BREAKING medication alert: Healthy older people should no longer take aspirin to prevent heart attacks
(NaturalHealth365) Huge news for older people around the world: decades-old medical advice was recently squashed by the American College of Cardiology and the American Heart Association. Previously, older adults were told to take a low-dose of aspirin every day as a way to prevent heart attack.
No more! New research reveals the stunning truth about this long-heralded but misguided blanket recommendation. It turns out that for healthy older adults, daily aspirin isn’t merely non-beneficial – it can be downright harmful.

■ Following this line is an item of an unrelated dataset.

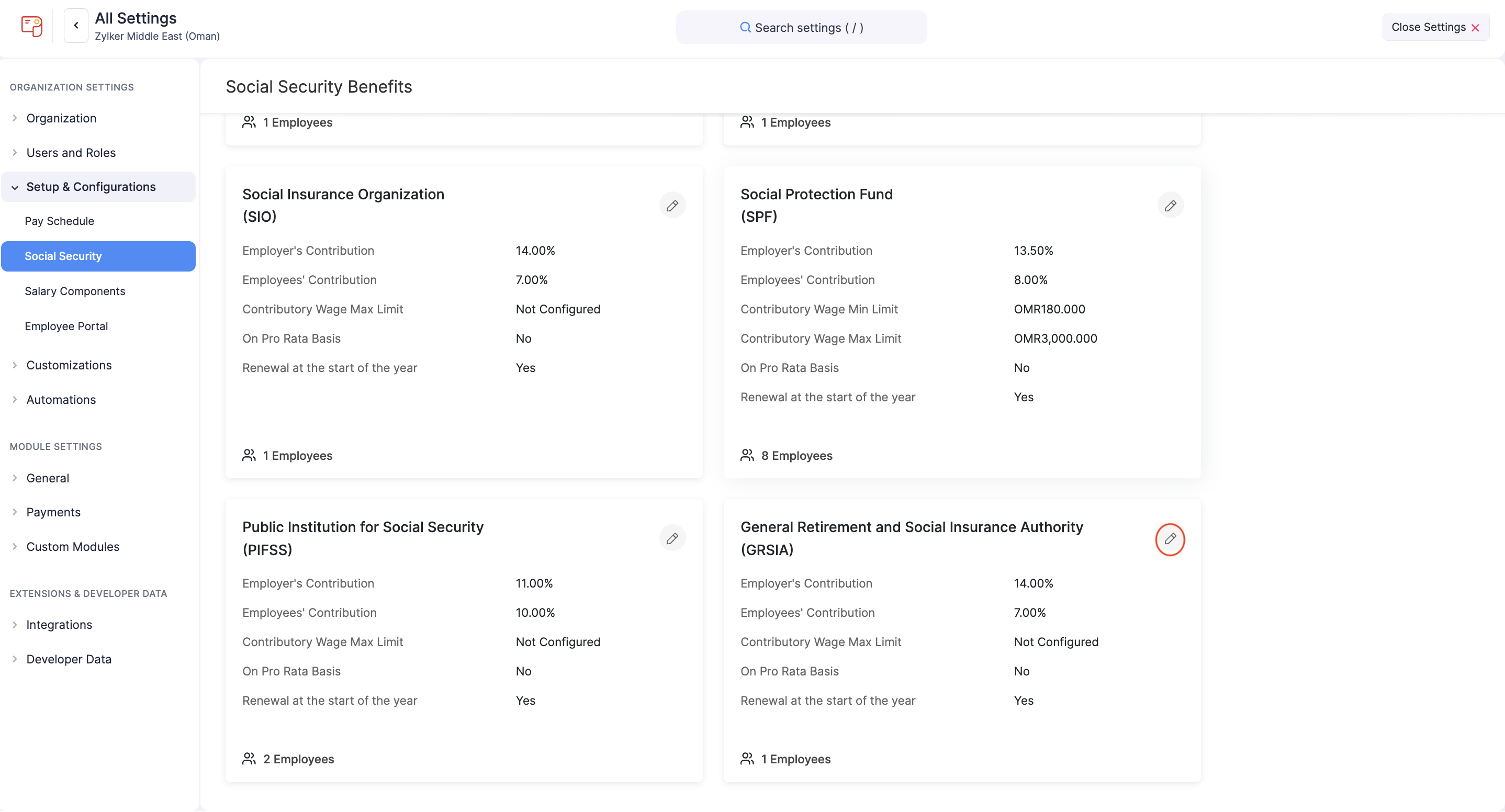
Task: Edit the GRSIA benefit card
Action: [1170, 539]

Truth revealed: The problem with daily ‘low-dose’ aspirin for older people
A new study published in the prestigious New England Journal of Medicine evaluated the effects of a daily low dose of aspirin – as per the traditional recommendation – versus a placebo in over 19,000 older people. Eligible participants from both Australia and America were at least 70 years old and “did not have cardiovascular disease, dementia, or physical disability,” according to the researchers.
Amazingly, after five years of this study, the researchers found that daily low-dose aspirin did NOT prevent heart attack (at least in healthy adults without a history of heart disease).

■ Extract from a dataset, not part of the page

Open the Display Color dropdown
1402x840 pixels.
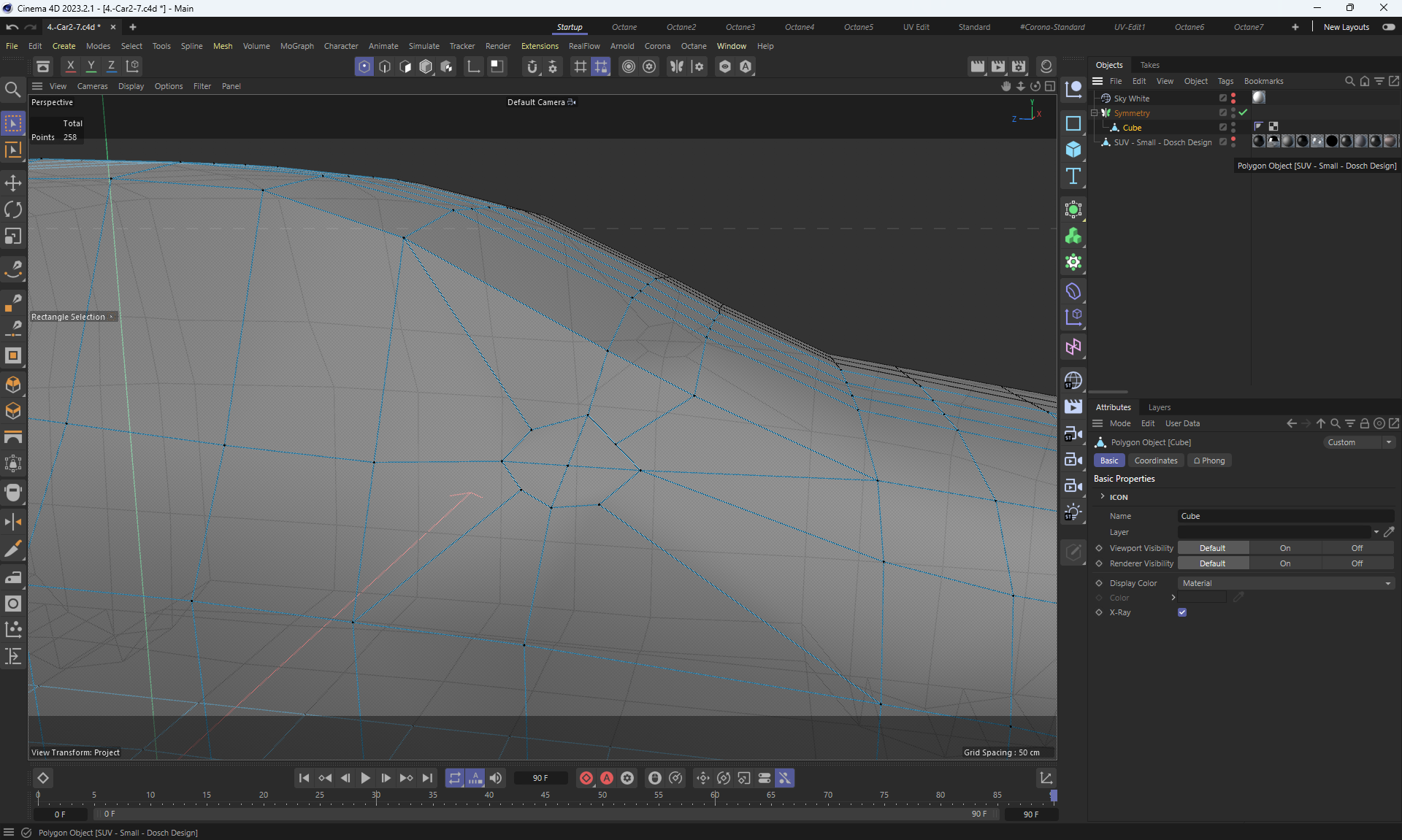(1285, 583)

Plus, people taking daily doses of aspirin were MORE likely than the placebo group to experience gastrointestinal bleeding. The authors note: “Aspirin use in healthy elderly persons did not prolong disability-free survival over a period of 5 years but led to a higher rate of major hemorrhage than placebo.”
Sadly, this isn’t surprising! Doctors and scientists have known for decades that hemorrhaging is a common adverse effect associated with regular and long-term aspirin use.
It’s good to see major organizations doing the right thing and changing their tune.
Protect your health and learn these 3 drug-free ways to prevent heart attack at any age
Despite what big pharma would have you believe, you don’t have to rely on medications to reduce your risk for cardiovascular disease.
Take your heart health into your own hands by adopting these simple strategies and lifestyle habits:
- Consume healthy foods and quality supplements. Ensure you’re getting the right amount of vitamins, minerals, and nutrients in your diet. Vitamin deficiencies have been linked with heart attack and stroke.
- Stay active. Exercise has been shown to improve reduce the risk of cardiovascular disease by reducing blood pressure, promoting lean body weight, easing stress, and more. Aim for 150 minutes of moderate intensity aerobic exercise per week, or 75 minutes of vigorous intensity (and don’t forget about strength training, too).
- De-stress. Chronic stress has been shown to increase the risk of heart disease. In addition to regular exercise, try de-compressing with holistic health practices including massage, acupuncture, yoga, meditation, and even cognitive behavioral therapy.